First, a graduated tax on incomes directly conflicts with the spirit of the US Constitution. The founders of our country believed in a just tax system, one that did not split the nation into factions. As Alexander Hamilton famously wrote: “We are attempting, by this Constitution, to abolish factions, and to unite all parties for the general welfare.” A country that promotes peace and unity rather than parties and factions was obviously the end goal of our Constitution. However, a graduated income tax does not promote unity. It disadvantages those who earn more by mandating that they not only pay a higher amount, but also a higher tax percentage. It herds the richer and the poorer into big classes and urges each class to advocate for a separate policy or idea, splitting our nation apart. Graduated income taxes certainly do not align with the spirit of the Constitution, and therefore should not be justified by the 16th Amendment.
Moreover, a graduated income tax fails to align with the letter, or actual text, of the Constitution. The 16th Amendment doesn’t specifically allow the government to increase the tax percentage as the level of income rises. In fact, the Amendment simply says that Congress may collect income tax without apportionment or census among the states. Yet, many politicians base their justification for a graduated tax on this Amendment, even though no provision really grants that power to Congress. A graduated income tax also conflicts with the ideas of other portions of the Constitution, such as the beginning of Article 1, section 8. This section states that all duties, imposts, and exercises must be uniform throughout the United States, but a graduated income tax is not uniform because the tax rates fluctuate. Therefore, the 16th Amendment cannot legalize this kind of tax.

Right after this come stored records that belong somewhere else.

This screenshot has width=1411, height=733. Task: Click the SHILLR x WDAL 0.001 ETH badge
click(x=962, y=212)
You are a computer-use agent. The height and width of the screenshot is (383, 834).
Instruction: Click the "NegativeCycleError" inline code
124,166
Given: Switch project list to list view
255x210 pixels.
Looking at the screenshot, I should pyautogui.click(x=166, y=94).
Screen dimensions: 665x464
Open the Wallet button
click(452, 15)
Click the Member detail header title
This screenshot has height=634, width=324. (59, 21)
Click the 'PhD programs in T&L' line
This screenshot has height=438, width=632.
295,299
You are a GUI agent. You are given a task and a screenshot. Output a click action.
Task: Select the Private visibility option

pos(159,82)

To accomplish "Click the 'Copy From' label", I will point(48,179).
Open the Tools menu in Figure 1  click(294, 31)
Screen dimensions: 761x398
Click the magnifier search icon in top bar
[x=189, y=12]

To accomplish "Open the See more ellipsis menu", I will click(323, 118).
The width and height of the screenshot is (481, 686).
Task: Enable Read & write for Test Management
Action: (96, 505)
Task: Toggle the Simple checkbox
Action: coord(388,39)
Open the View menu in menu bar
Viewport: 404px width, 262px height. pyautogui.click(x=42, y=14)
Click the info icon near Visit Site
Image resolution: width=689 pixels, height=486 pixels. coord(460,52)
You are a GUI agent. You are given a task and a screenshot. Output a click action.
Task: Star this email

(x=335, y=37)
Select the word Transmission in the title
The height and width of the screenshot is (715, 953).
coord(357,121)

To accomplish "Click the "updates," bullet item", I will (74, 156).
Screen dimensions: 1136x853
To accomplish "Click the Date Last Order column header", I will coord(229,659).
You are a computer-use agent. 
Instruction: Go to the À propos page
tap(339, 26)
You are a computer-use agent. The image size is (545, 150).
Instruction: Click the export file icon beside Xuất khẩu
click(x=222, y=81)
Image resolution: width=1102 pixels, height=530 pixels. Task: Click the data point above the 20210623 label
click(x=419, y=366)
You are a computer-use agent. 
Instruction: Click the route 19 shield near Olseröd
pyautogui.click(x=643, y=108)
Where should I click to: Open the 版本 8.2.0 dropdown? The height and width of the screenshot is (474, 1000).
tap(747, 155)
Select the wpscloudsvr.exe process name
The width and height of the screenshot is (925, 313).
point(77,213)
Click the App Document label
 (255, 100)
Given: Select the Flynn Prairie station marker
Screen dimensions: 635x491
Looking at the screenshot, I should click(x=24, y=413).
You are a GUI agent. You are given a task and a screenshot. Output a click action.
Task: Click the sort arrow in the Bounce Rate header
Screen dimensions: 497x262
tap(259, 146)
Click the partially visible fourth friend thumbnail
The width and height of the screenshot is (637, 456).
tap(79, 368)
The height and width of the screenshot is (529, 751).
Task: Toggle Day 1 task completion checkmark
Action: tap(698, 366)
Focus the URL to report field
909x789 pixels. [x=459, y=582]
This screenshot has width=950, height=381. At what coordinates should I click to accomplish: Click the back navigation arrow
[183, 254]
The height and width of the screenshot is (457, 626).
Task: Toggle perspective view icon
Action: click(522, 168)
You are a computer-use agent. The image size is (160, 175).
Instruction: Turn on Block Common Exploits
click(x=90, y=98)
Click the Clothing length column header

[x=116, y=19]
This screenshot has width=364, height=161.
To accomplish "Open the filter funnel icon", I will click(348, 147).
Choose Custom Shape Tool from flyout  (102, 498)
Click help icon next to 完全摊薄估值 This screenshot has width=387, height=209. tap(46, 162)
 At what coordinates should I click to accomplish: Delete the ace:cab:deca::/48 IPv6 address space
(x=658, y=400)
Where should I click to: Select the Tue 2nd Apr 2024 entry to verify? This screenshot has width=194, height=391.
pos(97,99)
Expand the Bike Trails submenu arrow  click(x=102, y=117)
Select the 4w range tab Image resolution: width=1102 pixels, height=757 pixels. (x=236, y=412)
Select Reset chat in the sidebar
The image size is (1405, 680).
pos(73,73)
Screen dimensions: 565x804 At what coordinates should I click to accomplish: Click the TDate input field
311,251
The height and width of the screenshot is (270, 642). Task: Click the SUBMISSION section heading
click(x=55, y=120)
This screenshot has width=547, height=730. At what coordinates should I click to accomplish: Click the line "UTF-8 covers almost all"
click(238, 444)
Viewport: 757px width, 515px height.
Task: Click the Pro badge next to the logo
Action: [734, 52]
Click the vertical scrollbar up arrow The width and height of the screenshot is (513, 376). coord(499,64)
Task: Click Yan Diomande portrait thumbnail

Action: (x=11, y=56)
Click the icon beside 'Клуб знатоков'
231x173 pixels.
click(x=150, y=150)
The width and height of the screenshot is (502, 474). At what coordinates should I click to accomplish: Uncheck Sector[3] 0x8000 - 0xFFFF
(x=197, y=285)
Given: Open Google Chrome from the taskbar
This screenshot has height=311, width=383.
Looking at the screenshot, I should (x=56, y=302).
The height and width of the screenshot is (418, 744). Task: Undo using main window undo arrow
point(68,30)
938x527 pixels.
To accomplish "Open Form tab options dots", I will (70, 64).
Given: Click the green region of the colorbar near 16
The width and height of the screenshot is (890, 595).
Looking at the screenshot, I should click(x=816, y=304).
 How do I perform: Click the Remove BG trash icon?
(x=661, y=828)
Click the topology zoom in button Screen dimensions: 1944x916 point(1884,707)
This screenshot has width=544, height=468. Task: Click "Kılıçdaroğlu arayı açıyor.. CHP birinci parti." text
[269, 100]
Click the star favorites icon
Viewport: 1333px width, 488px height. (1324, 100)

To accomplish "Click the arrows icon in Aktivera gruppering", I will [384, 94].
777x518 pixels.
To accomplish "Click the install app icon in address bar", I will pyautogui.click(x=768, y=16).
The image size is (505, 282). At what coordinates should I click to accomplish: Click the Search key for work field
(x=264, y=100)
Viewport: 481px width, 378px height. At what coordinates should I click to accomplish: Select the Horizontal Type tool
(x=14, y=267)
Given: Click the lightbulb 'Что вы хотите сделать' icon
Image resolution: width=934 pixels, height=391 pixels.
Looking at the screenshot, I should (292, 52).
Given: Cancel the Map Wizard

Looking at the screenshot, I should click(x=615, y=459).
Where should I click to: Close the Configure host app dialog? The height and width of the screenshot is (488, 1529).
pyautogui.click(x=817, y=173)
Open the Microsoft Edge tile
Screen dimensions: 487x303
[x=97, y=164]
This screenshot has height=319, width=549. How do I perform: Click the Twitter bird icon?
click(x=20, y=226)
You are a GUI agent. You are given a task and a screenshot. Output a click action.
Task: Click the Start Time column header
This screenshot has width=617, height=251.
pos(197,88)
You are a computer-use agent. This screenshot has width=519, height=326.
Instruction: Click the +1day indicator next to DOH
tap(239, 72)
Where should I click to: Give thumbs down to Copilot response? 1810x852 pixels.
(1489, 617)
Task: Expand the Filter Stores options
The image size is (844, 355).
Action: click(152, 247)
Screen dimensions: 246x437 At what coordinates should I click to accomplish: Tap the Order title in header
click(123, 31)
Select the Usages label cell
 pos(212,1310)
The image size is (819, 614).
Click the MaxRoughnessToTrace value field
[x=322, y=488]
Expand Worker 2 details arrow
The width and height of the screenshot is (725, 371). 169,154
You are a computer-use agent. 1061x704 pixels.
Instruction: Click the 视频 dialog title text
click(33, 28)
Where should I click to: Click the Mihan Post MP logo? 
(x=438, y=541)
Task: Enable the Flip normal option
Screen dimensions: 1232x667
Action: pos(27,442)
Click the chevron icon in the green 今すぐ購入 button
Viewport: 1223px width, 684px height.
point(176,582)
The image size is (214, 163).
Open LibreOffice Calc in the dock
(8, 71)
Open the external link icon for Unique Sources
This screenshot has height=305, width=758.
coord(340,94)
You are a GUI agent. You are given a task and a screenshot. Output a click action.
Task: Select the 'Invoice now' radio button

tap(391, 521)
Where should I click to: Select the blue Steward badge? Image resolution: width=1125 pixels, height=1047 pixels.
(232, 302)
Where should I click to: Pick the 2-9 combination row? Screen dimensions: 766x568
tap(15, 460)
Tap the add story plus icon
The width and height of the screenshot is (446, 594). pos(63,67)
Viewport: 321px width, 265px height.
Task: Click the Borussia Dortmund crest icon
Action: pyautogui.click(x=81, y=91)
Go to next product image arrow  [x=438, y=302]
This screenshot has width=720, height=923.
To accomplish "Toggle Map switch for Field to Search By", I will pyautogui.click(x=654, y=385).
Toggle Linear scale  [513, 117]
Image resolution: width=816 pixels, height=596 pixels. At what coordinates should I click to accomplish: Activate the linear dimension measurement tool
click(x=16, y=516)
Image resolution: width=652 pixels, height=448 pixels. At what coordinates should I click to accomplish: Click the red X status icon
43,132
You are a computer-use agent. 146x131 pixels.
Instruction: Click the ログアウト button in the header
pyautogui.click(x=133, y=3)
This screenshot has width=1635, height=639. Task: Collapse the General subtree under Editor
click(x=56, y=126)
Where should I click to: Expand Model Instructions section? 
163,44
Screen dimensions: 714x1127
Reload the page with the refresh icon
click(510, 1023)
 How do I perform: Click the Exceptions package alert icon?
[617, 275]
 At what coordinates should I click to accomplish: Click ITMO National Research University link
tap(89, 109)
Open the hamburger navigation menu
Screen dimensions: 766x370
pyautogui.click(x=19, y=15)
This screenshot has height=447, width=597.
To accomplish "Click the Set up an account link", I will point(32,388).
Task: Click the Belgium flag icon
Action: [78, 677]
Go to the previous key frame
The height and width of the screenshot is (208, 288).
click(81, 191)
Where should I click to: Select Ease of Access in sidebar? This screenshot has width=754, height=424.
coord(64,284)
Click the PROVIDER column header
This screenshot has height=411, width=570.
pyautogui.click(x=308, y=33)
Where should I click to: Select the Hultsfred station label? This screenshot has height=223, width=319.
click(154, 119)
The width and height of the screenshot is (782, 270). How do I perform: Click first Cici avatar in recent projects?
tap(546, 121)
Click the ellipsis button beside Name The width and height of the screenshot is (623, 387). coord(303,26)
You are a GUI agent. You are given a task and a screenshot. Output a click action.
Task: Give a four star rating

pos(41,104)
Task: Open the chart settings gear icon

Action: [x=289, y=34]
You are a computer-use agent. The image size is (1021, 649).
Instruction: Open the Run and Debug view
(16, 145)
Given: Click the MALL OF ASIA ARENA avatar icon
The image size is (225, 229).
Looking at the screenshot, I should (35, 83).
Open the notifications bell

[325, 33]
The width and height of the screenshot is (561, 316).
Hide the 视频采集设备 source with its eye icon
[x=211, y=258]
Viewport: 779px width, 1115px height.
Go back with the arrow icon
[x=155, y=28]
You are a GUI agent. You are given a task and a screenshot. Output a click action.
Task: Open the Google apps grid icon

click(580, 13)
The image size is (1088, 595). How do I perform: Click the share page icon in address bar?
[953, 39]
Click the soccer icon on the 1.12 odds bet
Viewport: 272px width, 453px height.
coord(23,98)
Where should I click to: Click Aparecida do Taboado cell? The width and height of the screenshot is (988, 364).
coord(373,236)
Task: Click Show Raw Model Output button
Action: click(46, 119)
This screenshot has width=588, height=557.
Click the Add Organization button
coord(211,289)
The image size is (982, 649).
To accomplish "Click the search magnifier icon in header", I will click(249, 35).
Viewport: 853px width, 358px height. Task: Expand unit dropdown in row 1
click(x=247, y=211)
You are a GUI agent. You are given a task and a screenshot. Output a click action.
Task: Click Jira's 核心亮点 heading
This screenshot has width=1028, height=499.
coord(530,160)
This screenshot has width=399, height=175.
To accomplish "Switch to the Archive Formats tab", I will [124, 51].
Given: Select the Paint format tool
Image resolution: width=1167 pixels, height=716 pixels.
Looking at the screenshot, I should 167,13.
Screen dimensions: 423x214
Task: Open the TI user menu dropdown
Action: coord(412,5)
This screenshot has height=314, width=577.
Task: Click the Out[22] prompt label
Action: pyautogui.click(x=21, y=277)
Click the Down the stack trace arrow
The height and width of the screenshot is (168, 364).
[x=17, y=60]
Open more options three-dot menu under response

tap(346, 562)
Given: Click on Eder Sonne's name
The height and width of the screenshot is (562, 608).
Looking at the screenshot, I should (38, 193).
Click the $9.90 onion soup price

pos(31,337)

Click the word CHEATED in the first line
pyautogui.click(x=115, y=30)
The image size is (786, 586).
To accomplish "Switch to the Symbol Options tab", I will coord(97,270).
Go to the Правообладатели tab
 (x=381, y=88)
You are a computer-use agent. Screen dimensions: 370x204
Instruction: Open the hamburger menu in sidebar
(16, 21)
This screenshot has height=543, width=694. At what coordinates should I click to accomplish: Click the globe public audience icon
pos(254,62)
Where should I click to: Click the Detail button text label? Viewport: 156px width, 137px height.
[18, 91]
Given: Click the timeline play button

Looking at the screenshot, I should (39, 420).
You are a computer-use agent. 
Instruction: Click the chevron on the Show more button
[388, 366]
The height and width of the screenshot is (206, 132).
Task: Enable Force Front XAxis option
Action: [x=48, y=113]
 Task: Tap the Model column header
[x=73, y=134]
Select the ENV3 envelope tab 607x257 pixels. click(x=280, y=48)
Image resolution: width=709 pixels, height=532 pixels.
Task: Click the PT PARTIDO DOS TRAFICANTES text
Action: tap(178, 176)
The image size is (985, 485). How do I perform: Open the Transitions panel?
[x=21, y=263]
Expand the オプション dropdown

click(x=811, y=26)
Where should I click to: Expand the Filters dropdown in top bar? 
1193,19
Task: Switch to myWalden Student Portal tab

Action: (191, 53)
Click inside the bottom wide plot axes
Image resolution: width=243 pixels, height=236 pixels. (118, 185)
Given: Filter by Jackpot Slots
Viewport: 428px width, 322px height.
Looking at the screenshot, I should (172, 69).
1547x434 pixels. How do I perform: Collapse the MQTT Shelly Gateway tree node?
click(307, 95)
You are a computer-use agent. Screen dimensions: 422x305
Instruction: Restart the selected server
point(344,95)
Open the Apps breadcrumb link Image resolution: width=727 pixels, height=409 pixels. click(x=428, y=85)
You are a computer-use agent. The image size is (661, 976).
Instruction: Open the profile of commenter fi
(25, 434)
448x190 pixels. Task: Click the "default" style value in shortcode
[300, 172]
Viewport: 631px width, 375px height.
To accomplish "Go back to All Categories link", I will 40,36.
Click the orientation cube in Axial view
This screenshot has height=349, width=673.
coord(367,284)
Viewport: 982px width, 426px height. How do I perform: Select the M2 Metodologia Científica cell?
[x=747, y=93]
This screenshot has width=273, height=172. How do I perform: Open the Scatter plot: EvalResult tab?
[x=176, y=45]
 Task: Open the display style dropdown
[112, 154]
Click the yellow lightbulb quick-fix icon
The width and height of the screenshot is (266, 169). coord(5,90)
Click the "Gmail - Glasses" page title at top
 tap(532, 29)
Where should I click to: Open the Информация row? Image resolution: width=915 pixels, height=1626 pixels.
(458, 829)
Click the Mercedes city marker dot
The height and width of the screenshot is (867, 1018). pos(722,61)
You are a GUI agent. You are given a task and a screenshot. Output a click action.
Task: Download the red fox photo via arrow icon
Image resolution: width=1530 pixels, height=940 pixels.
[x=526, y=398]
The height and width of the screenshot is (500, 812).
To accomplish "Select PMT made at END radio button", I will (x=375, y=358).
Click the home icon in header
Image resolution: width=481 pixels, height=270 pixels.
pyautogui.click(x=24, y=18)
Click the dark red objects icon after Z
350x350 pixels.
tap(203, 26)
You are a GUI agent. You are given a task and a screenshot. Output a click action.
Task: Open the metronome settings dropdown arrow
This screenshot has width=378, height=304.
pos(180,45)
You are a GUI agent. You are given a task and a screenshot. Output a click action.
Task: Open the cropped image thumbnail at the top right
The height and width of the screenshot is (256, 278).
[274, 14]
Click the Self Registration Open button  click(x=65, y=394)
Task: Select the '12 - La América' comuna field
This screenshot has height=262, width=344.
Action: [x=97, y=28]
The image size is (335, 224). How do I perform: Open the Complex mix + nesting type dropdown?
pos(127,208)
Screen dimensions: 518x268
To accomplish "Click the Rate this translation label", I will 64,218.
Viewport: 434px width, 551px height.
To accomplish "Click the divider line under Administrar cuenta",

Lastly, we must have a proper understanding of the true intent behind the 16th Amendment if we are to preserve our economic freedom. Before the 16th Amendment was ratified, any kind income tax was technically Unconstitutional, and the government levied duties on imports to compensate. When citizens realize that income taxes were necessary to stop the import tariffs, they drafted an Amendment that would allow such a policy. However, as we’ve already seen, a graduated income tax is not in line with the Constitution. A better kind of tax that would follow our Constitutional principles more stringently would be a flat tax, a tax with a set rate throughout the nation. This is most likely the kind of tax that the 16th Amendment does justify. If citizens don’t understand the real power that Congress holds over taxation, then economic freedom has a bleak future in America. But holding to a more stringent view of the 16th Amendment and keeping Congress in check will allow us to preserve our liberty.
Just like the “fry tax” in my family took away my precious French fries, federal taxes take money from the citizens and must be properly justified to be legitimate. The concept of a graduated income tax conflicts with the ideas that our founders had, and it is a power that simply isn’t granted in the 16th Amendment or elsewhere in the US Constitution. Rather than simply taking lawmaker’s words for it, if our Constitution does not justify a certain kind of tax, then we as citizens, should take a stand to oppose it as well. By striving to uphold just taxes, citizens can ensure that America will have a prosperous and free future.